MacNutt's post kicked ass.


----------



## JumboJones (Feb 21, 2001)

Wow, I'm glad I didn't owe him any money.


----------



## EvanPitts (Mar 9, 2007)

They do things different in BC...


----------



## guytoronto (Jun 25, 2005)

accesslawyer said:


> As someone who posts frequently in various forums I stumble across while surfing, I'm not sure what makes this spam - perhaps I am unaware of the true definition of spam. I simply think it's a good small claims site - does sharing that info make it spam? If so, I truly apologize and guess I haven't learned forum etiquette yet. No offence was intended.


BS.

"Posts frequently"? - This was your first post here. A hallmark of SPAM.

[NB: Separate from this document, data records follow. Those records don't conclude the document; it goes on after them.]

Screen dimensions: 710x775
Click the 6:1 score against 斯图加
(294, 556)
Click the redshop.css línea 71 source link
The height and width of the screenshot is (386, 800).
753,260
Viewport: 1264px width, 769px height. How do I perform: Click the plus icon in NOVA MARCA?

"Stumbled across"? - You fail the Internet. Nothing gets "stumbled across". You were googling stuff, looking for places to SPAM.


----------



## HowEver (Jan 11, 2005)

Here is a link I stumbled across on a public website while searching on the internet:



> link


----------



## Sonal (Oct 2, 2003)

accesslawyer said:


> I am trying to be civil here. I specifically stated I post frequently *in various forms*, of course it was my first post here! How can a first post be a hallmark of spam? I would say that if I made up some fake profile, did some post on MACS and then posted the link then THAT would be spam.
> 
> "Nothing Gets Stumbled Across"? Excuse me? I don't know about you but many a time (including yesterday) I have surfed the web for one thing and ended up somewhere completely different, and no I did not seek out forums looking to spam - I have better things to do with my time (although based on my defending myself here it would seem that i don't - but darn it, it's the principle of the matter!)

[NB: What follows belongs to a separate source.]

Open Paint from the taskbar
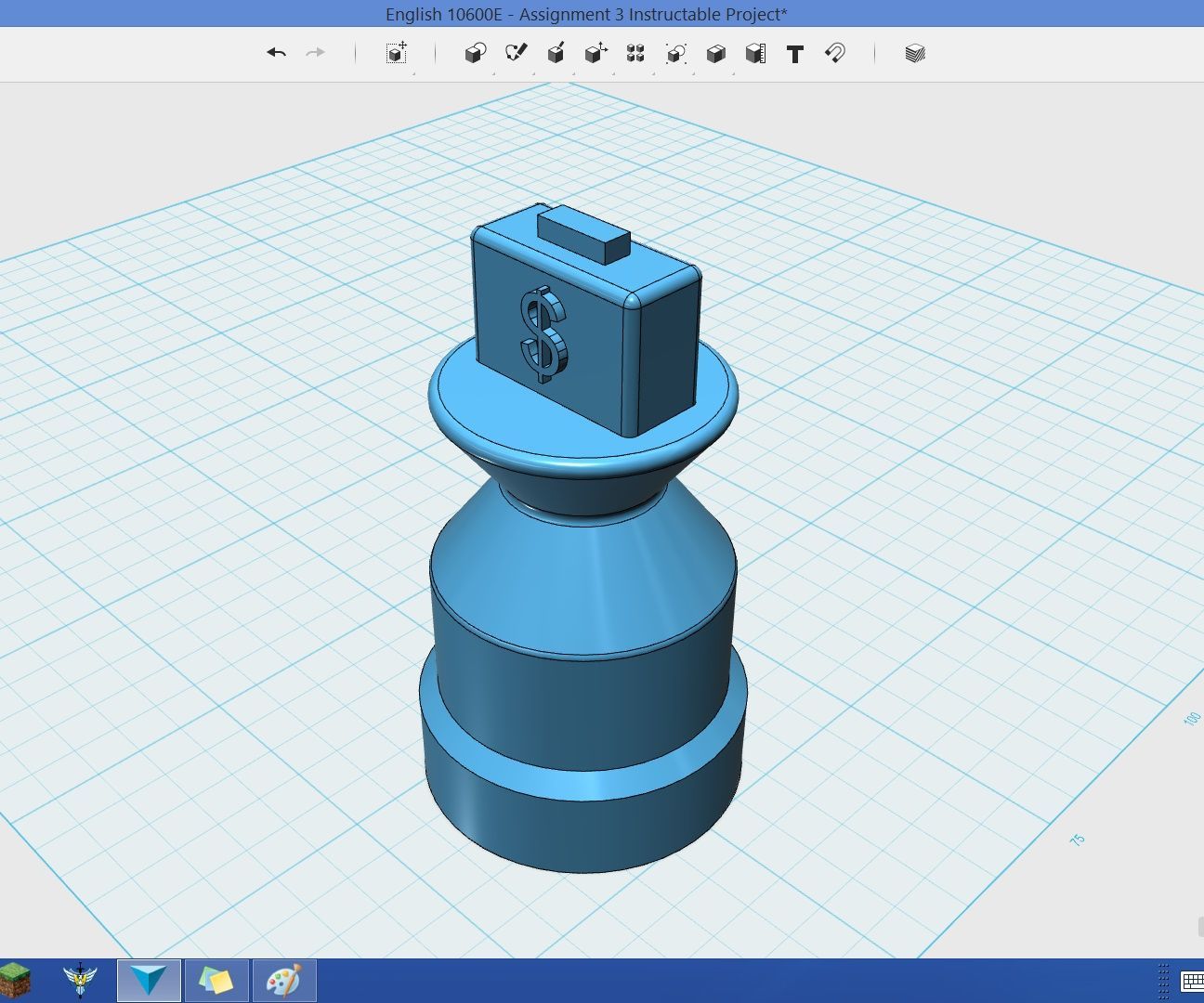Image resolution: width=1204 pixels, height=1003 pixels. tap(283, 980)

When your first post is to bump up something that is *3 years old*, your first post is to recommend a legal service, and your handle has "lawyer" in its name--yes, we are going to assume it's spam. (Especially when you are on a Mac community and don't seem to realize that it's "Macs", not "MACS".)

And if it is not spam, then you really should spend a lot more time lurking in forums before posting in them to learn a bit more about forum etiquette.


----------